- Problem statement: Give back every line of the material below that has the string "range".

====== Records for the task ======

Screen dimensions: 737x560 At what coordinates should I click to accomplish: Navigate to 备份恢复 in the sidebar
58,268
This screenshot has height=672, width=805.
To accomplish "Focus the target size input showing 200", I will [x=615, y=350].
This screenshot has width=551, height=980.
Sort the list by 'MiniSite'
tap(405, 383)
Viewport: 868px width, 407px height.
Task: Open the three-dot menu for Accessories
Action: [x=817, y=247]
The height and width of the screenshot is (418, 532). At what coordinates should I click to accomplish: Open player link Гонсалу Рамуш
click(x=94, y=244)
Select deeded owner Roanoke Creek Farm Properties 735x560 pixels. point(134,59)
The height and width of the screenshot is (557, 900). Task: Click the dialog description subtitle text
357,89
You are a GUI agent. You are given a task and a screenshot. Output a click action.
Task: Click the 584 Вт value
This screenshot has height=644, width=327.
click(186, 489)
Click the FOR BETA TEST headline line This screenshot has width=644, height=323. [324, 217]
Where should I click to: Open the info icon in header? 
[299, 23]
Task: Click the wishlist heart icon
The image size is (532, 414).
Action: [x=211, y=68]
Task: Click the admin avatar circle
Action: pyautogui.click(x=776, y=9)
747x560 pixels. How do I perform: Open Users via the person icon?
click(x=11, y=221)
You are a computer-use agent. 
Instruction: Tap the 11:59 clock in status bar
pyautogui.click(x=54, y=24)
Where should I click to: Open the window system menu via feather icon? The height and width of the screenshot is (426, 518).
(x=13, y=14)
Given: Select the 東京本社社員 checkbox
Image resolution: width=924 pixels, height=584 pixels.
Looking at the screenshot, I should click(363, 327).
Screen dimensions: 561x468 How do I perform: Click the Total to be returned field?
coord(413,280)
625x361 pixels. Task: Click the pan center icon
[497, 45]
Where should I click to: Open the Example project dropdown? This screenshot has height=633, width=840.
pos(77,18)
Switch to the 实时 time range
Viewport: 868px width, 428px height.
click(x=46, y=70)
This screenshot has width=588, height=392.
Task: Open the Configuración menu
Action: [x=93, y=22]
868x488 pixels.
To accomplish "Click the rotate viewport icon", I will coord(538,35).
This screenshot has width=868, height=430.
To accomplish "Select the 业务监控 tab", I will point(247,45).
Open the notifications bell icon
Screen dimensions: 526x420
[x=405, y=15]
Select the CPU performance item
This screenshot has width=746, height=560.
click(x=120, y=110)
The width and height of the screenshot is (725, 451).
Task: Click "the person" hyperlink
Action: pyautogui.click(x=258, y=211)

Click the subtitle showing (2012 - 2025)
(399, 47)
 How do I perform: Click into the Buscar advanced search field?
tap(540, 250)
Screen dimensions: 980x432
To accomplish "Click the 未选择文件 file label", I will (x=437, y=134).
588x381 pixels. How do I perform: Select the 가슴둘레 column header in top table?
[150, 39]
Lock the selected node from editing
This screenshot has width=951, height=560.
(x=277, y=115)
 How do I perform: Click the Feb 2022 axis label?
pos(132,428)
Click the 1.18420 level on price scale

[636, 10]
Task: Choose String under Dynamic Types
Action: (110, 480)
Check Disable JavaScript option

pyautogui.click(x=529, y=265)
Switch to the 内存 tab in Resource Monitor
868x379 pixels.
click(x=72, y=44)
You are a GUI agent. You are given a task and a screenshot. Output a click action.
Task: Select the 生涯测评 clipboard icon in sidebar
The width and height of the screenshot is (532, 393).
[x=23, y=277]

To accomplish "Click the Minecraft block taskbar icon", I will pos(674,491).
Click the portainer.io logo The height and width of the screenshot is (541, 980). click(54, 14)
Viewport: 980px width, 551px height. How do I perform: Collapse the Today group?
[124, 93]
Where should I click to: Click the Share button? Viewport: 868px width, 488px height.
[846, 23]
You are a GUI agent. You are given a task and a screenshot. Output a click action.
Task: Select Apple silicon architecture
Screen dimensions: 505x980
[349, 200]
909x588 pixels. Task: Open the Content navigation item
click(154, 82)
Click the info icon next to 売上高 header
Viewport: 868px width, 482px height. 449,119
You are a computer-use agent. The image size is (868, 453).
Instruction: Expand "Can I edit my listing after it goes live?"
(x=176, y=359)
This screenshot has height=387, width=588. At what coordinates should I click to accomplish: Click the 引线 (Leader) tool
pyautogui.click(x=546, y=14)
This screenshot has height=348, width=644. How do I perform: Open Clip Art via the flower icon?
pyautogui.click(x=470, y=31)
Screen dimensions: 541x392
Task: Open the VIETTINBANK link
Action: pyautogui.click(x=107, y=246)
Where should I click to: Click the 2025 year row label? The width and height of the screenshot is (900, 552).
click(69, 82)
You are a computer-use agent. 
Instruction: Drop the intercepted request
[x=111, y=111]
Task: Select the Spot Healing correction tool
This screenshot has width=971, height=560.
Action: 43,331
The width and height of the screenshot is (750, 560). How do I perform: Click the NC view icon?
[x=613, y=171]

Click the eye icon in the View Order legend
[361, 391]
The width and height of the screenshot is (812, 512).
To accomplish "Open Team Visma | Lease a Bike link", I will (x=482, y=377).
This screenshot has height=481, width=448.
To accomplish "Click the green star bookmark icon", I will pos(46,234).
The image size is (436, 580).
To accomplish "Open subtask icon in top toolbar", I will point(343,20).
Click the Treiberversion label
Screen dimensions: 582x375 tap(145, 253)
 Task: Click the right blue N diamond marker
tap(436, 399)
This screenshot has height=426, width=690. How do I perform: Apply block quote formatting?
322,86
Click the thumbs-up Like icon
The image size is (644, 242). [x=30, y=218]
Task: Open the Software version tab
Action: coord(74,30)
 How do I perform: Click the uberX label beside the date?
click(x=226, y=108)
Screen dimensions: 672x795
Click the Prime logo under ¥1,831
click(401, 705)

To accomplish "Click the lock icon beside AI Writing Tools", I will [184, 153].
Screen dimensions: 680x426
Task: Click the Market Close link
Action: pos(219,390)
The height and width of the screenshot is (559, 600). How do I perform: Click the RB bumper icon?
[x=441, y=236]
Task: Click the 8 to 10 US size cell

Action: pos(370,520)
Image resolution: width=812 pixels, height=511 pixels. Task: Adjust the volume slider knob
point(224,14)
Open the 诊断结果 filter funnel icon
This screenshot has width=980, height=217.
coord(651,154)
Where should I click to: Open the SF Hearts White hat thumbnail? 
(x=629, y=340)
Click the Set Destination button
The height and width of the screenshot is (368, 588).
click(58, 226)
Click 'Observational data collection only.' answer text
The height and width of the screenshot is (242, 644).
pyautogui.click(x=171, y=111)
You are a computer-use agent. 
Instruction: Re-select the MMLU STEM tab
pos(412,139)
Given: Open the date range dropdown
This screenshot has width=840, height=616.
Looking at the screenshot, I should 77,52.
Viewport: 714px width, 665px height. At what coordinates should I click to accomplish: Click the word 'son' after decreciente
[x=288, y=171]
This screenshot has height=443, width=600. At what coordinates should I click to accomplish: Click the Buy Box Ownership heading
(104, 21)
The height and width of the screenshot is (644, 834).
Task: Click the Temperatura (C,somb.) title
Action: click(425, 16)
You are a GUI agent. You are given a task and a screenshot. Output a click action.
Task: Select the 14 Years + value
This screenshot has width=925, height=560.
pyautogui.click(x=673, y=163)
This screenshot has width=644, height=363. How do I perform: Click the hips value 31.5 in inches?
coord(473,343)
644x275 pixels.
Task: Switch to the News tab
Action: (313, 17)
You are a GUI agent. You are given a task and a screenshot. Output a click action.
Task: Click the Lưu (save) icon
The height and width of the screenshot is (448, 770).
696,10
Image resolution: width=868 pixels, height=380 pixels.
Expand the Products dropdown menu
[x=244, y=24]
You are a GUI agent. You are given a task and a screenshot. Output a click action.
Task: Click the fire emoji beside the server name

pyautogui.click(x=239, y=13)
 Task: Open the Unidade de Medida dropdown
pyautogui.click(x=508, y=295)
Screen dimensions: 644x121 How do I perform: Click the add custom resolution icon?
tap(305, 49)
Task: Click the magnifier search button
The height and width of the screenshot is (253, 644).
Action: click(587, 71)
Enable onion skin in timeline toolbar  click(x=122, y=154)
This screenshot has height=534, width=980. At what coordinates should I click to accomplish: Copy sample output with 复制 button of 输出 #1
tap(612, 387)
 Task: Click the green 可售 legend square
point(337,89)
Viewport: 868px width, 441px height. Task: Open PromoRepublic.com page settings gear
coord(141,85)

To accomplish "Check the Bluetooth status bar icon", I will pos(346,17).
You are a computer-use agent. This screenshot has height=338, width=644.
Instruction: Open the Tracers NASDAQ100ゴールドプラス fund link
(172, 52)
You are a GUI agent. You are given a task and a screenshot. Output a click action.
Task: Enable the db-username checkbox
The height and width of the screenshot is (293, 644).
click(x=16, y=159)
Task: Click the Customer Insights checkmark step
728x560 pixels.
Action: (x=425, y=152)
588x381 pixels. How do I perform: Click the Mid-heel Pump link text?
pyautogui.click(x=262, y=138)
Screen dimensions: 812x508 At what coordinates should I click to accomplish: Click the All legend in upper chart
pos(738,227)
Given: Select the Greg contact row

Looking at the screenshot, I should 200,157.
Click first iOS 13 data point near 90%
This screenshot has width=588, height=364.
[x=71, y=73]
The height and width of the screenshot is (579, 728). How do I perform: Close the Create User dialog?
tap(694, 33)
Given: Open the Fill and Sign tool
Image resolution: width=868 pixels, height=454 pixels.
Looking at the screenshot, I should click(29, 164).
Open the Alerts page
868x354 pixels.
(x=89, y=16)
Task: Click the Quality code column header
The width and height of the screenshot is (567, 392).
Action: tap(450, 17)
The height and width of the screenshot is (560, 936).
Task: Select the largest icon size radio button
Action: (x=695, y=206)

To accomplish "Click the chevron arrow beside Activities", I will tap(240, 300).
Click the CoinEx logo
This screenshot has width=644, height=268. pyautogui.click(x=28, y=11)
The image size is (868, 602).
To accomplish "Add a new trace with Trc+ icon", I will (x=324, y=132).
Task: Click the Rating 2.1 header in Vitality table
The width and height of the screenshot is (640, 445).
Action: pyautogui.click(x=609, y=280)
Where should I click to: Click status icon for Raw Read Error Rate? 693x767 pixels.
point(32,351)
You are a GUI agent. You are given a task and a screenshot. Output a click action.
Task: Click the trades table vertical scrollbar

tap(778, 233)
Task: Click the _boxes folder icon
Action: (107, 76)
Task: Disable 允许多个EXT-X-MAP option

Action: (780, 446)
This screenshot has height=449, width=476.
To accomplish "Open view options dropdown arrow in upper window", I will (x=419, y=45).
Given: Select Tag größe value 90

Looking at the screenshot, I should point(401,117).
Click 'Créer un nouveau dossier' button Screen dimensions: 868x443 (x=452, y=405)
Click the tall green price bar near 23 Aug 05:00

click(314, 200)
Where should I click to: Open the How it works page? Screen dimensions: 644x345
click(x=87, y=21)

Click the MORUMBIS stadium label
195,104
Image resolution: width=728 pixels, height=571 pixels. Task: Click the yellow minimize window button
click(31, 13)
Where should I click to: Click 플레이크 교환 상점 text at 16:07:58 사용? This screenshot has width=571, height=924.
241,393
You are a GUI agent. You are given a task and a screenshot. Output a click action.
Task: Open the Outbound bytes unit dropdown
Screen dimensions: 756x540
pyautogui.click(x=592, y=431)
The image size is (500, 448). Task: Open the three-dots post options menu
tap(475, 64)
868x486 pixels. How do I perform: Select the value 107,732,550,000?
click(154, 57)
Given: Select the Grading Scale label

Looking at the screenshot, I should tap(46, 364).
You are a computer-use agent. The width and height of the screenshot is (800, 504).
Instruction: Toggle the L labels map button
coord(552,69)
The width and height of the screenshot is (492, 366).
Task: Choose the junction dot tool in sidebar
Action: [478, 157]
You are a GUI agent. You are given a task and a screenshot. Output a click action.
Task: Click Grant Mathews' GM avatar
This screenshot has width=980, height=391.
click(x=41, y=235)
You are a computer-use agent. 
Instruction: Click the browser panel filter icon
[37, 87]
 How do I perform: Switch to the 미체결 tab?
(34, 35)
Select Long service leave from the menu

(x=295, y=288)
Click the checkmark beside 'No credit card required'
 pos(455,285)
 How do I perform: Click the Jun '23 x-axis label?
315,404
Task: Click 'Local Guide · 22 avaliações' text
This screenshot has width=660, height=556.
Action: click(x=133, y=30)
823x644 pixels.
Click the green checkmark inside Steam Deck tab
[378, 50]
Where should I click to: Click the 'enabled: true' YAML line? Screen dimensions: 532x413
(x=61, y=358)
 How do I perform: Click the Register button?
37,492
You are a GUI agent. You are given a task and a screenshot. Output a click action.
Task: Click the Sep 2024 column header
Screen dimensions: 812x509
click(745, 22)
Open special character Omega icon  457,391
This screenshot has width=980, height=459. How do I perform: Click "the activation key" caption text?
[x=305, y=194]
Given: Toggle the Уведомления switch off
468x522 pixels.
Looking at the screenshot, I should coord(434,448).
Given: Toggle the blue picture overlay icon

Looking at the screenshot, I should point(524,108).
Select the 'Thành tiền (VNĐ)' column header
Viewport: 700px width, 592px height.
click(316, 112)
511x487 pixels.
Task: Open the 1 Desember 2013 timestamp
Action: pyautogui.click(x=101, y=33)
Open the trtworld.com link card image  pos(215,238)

======

- Your response:
Switch to the 实时 time range
Given: Open the date range dropdown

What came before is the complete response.